Biohybrids for Environmental Remediation and Biosensing 269
In 1968, a pioneering work was reported by Stober et al. (1968) for controlled synthesis of
monodispersed silica and spherical particles. This method offers advantages over acid-catalyzed
systems as using this monodispersed spherical silica particles can be prepared. However, in the
sol-gel process, production of alcohol as a by-product is one of the limitations when biological
components are going to be immobilized. Thus, there is a need to find suitable methods for
associating bio-components with silica nanoparticles to develop biohybrids and to improve the
practical applicability of associated bio-components.

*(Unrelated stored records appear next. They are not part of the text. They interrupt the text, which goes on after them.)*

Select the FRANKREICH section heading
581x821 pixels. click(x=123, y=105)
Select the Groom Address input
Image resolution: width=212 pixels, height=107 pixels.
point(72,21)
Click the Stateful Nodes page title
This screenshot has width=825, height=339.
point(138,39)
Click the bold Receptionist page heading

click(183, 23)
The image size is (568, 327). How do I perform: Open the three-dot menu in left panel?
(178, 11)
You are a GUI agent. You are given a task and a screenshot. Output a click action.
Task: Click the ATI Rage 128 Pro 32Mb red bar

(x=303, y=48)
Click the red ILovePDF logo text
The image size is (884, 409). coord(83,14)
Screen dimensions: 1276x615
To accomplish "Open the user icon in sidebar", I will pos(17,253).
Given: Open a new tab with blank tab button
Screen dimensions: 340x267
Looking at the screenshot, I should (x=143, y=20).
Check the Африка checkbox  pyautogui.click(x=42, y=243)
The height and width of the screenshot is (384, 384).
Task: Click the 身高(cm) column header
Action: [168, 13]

15.5.2 Synthesis of Biohybrids using Spray drying Technique
Spray drying is a widely used technique for the preparation of powdered formulation using aqueous
feed samples by atomization in hot drying air. It has emerged as one of the suitable techniques for
synthesizing biohybrids of various morphologies like microspheres and microcapsules and holds
application in food, remediation and drug delivery. Various aspects of spray drying have been
explored and used as immobilizing techniques for the immobilization of proteins, enzymes and
microbial whole cells (Mishra et al. 2014, Mishra et al. 2017, Mishra et al. 2021a, Mukundan et al.

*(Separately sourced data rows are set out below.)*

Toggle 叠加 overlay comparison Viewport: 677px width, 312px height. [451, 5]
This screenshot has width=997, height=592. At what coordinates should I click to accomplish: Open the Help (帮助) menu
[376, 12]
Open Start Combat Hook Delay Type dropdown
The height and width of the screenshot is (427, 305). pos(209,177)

2020, Shukla et al. 2020). The characteristics of the spray-dried product is regulated by various factors
such as spray dryer design, feed characteristics, drying temperature and processing parameters. By
using spray drying, it is even possible to prepare the product of desired characteristics by adjusting
the spray drying parameters.
15.6 Different Morphologies of Biohybrids
A wide range of biohybrid materials can be synthesized depending on the applications. It could be
in particles form, sheet, scaffold, fibrous, etc.
15.6.1 Biohybrid in Microparticles form
Biohybrids synthesized using spray drying techniques are mostly in the form of microparticles.

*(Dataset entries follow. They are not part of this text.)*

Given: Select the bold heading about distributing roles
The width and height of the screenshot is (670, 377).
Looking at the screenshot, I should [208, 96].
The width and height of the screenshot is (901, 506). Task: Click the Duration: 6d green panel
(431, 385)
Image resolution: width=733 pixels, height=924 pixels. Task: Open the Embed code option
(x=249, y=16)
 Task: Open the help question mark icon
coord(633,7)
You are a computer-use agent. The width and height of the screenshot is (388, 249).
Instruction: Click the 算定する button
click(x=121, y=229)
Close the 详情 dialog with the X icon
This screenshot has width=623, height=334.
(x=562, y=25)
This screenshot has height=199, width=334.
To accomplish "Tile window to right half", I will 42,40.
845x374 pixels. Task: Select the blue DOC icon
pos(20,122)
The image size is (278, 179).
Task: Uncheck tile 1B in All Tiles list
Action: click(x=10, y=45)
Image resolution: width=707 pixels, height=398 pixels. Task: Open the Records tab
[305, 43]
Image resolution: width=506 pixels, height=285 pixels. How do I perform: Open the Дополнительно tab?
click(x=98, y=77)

Biohybrids in a microparticle shape find applications in remediation and biosensing. There are also
reports when single cells were encapsulated to develop biohybrids as encapsulated single-cell offers
a number of advantages (Mao et al. 2017, Kamperman et al. 2017, Lienemann et al. 2017). Different
strategies are employed for encapsulation of single cells. Enzymatically crosslinked microgels were
used for encapsulation of single cells (Kamperman et al. 2017). Microfluidic droplets have been
widely explored to synthesize biohybrid microparticles. It also helps to retain the viability of cells
(Choi et al. 2016). The flow-focusing device in combination with covalent crosslinking process
was used by Headen et al. (2014) to encapsulate the cells in droplets. Water-in-oil-in-water (w/o/w)
emulsion droplets with an ultrathin oil layer were also reported for immobilization of cells in the gel
matrix which leads to the development of biohybrid microparticles.
15.6.2 Biohybrids in Fibrous form
Fibre-like structures have their own advantages over microparticles as these offer flexible structure,
large aspect ratio and could be explored for developing complex large scale biohybrids for various
applications in the biomedical engineering as these resemble nerves, blood vessels and muscle
tissues. Several fibre-shaped biohybrids have been prepared (Letnik et al. 2015, Neal et al. 2014,
Onoe et al. 2013). Using a sacrificial outer moulding approach, an elongated fascicle-inspired
biohybrid material was prepared by Neal et al. 2014 wherein polydimethylsiloxane (PDMS) was
used for moulding. A fiber-like cavity tube was constructed using a cylindrical steel pin and gelatin.
Cells were seeded in the cavity tube and an increase in the temperature caused the gelatin to melt
followed by solidification of cells and led to the formation of fibre-like structures.
Microfluidic spinning was also explored by Onoe et al. 2013 to develop fibre-shaped biohybrids.
Using microfluidic spinning various types of cells have been applied to develop biohybrids.